Les faits eux-mêmes viennent à l’appui de cette observation : car il n’y a jamais d’amitié entière et parfaite entre plusieurs individus, et celles qui ont eu le plus de célébrité dans le monde, n’ont existé, comme on sait, qu’entre deux personnes[1] ; au lieu que ceux qui ont de nombreux amis, et qui font à tout le monde un accueil amical et familier, passent pour n’être amis de personne ; on les appelle affables, complaisants[2], quand cette manière d’être est en eux l’effet d’un caractère sociable. Cependant, on peut, par le seul effet de ce caractère, avoir de nombreux amis, sans être proprement officieux ou complaisant, mais parce qu’on est réellement homme de bien.
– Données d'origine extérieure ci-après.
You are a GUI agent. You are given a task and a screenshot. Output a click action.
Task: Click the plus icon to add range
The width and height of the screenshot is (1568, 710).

Au reste, il n’y a pas beaucoup de personnes qu’on puisse aimer pour elles-mêmes, et à cause de leur vertu ; mais

  1. On voit que l’auteur fait ici allusion à ces couples d’amis célèbres dans l’histoire des temps héroïques chez les Grecs, comme Thésée et Pirithoüs, Achille et Patrocle, Pylade et Oreste.
  2. Caractère dont il a été question précédemment. Voyez l. 4 ; c. 6.